目前制造企業中應用的人工智能技術,主要圍繞在智能語音交互產品、人臉識別、圖像識別、圖像搜索、聲紋識別、文字識別、機器翻譯、機器學習、大數據計算、數據可視化等方面。
制造業中常用的人工智能應用場景如下:
場景一:智能分揀
制造業上有許多需要分撿的作業,如果采用人工的作業,速度緩慢且成本高,而且還需要提供適宜的工作溫度環境。如果采用工業機器人進行智能分揀,可以大幅減低成本,提高速度。
場景二:設備健康管理
基于對設備運行數據的實時監測,利用特征分析和機器學習技術,一方面可以在事故發生前進行設備的故障預測,減少非計劃性停機。

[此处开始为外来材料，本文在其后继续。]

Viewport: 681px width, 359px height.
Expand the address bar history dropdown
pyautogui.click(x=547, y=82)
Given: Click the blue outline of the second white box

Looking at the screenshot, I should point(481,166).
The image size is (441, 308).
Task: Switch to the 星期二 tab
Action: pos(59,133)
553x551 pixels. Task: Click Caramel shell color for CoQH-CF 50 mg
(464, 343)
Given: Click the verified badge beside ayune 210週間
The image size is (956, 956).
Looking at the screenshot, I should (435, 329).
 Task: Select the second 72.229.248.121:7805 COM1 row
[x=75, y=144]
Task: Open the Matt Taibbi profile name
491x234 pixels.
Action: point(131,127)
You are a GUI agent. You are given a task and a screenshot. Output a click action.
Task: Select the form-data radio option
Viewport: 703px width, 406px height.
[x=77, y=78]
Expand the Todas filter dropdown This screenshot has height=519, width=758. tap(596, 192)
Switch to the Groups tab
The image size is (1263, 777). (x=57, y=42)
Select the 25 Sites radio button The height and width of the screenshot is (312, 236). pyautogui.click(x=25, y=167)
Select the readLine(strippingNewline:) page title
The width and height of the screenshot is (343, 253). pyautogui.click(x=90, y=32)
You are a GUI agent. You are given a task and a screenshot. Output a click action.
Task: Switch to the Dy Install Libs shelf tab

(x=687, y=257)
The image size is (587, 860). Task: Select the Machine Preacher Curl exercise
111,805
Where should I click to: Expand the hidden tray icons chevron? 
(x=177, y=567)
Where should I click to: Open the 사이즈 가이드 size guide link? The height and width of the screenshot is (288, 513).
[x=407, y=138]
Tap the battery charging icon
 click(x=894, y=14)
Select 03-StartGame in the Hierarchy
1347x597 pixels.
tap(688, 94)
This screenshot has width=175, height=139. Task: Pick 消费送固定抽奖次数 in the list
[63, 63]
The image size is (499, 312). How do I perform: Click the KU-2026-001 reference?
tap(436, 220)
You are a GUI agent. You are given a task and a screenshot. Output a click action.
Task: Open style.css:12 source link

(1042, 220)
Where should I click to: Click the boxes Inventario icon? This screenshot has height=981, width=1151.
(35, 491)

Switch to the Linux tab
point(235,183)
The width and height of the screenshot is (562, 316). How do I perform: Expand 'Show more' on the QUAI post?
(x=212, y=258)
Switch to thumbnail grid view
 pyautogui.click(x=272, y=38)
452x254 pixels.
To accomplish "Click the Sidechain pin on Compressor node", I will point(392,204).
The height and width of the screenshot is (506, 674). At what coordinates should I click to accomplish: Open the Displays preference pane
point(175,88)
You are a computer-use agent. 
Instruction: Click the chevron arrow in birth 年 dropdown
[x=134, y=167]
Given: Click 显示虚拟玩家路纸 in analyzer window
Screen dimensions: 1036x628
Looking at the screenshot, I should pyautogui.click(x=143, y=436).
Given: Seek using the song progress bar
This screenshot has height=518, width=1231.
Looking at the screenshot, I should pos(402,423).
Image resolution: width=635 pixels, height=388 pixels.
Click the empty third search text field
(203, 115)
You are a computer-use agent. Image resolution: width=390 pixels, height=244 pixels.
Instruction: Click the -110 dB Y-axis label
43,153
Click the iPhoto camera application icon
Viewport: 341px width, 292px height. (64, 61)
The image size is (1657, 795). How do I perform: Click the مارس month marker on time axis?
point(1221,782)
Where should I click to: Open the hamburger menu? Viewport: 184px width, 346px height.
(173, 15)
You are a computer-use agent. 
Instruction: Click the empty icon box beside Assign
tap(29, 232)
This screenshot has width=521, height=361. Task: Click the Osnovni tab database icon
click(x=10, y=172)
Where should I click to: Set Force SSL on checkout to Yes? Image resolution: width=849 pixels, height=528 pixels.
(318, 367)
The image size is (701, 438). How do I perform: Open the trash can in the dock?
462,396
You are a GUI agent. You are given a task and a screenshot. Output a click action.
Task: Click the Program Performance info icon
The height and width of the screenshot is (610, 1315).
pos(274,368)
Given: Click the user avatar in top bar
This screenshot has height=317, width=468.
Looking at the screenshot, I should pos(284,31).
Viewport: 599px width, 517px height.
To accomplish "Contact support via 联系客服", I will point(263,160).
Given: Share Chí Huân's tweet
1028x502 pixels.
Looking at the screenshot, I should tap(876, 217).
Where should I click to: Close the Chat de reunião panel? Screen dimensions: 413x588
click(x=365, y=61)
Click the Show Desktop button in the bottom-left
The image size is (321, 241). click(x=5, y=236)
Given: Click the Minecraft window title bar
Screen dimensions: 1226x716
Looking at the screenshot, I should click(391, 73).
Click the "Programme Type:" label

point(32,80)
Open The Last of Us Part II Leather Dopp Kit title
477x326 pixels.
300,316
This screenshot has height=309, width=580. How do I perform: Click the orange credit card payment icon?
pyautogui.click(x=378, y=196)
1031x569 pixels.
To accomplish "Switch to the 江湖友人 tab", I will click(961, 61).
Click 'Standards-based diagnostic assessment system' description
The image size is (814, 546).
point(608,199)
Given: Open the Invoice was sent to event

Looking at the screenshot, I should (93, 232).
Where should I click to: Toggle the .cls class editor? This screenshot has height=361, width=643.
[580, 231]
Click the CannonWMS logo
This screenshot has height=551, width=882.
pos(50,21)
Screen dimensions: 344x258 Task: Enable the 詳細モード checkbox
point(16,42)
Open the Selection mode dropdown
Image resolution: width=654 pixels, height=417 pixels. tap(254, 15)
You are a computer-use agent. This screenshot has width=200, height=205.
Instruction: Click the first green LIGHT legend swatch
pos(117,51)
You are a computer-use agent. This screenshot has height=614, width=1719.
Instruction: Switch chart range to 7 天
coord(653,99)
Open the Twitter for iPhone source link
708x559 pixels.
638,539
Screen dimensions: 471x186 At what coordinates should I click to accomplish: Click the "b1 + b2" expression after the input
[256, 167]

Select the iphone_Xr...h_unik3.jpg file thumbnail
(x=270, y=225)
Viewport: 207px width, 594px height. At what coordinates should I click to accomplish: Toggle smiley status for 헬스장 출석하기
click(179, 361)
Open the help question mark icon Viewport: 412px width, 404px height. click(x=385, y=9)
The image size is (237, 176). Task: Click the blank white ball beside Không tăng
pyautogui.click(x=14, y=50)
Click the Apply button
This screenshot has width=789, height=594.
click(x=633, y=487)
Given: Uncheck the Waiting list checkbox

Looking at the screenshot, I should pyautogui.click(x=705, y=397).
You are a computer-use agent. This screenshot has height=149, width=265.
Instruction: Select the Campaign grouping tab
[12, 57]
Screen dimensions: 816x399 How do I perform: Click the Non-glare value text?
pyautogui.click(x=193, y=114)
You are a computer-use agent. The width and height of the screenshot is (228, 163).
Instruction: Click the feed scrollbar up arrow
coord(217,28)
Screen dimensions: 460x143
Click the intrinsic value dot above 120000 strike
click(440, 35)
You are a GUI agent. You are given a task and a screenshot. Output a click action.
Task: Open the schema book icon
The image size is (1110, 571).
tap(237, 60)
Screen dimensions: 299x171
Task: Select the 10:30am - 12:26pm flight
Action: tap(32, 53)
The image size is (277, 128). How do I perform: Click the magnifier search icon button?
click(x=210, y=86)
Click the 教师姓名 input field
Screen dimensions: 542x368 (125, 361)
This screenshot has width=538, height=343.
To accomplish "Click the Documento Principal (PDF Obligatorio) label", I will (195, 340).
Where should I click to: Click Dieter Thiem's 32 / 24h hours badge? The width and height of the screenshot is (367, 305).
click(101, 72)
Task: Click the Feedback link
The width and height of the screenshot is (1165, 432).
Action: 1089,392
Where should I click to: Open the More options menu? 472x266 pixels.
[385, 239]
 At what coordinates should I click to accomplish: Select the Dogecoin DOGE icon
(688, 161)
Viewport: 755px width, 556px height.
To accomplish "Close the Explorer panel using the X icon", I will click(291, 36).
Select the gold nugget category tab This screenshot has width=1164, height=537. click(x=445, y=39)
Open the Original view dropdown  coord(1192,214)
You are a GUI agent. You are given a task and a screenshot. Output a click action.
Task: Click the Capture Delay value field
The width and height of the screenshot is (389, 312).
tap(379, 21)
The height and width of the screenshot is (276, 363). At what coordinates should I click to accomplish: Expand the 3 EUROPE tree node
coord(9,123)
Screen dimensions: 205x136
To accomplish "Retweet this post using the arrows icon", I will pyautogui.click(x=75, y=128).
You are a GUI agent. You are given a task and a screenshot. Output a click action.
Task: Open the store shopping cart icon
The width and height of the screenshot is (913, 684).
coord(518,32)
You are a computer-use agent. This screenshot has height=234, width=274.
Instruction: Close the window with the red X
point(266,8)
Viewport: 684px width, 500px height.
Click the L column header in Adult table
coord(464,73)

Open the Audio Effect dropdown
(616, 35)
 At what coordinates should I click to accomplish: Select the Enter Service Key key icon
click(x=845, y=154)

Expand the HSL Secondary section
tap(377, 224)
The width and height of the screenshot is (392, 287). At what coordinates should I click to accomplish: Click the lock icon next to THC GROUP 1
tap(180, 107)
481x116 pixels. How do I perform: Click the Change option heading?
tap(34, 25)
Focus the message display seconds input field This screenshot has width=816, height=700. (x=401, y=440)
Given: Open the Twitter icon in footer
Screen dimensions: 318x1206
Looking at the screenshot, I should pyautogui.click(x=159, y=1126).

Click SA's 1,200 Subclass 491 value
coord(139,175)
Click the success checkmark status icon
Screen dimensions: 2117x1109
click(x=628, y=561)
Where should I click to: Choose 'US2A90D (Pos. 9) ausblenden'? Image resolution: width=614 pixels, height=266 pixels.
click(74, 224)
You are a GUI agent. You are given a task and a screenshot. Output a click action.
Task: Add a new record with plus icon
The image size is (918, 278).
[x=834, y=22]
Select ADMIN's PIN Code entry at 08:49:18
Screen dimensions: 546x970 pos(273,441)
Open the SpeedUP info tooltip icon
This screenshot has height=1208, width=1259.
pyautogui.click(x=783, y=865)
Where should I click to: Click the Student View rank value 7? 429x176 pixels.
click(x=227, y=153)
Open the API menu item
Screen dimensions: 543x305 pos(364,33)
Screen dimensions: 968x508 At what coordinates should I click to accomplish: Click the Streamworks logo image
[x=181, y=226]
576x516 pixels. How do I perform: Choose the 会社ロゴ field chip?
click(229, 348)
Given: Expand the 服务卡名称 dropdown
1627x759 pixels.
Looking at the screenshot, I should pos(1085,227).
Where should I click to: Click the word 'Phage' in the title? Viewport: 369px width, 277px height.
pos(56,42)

另一方面,面對設備的突發故障,能夠迅速進行故障診斷,定位故障原因并提供相應的解決方案。在制造行業應用較為常見,特別是化工、重型設備、五金加工、3C制造、風電等行業。
場景三:基于視覺的表面缺陷檢測
基于機器視覺的表面缺陷檢測應用在制造業已經較為常見。利用機器視覺可以在環境頻繁變化的條件下,以毫秒為單位快速識別出產品表面更微小、更復雜的產品缺陷,并進行分類,如檢測產品表面是否有污染物、表面損傷、裂縫等。目前已有工業智能企業將深度學習與3D顯微鏡結合,將缺陷檢測精度提高到納米級。對于檢測出的有缺陷的產品,系統可以自動做可修復判定,并規劃修復路徑及方法,再由設備執行修復動作。
場景四:基于聲紋的產品質量檢測與故障判斷
利用聲紋識別技術實現異音的自動檢測,發現不良品,并比對聲紋數據庫進行故障判斷。
場景五:智能決策
制造企業在產品質量、運營管理、能耗管理和刀具管理等方面,可以應用機器學習等人工智能技術,結合大數據分析,優化調度方式,提升企業決策能力。
場景六:數字孿生
數字孿生是客觀事物在虛擬世界的鏡像。創建數字孿生的過程,集成了人工智能、機器學習和傳感器數據,以建立一個可以實時更新的、現場感極強的“真實”模型,用來支撐物理產品生命周期各項活動的決策。在完成對數字孿生對象的降階建模方面,可以把復雜性和非線性模型放到神經網絡中,借助深度學習建立一個有限的目標,基于這個有限的目標,進行降階建模。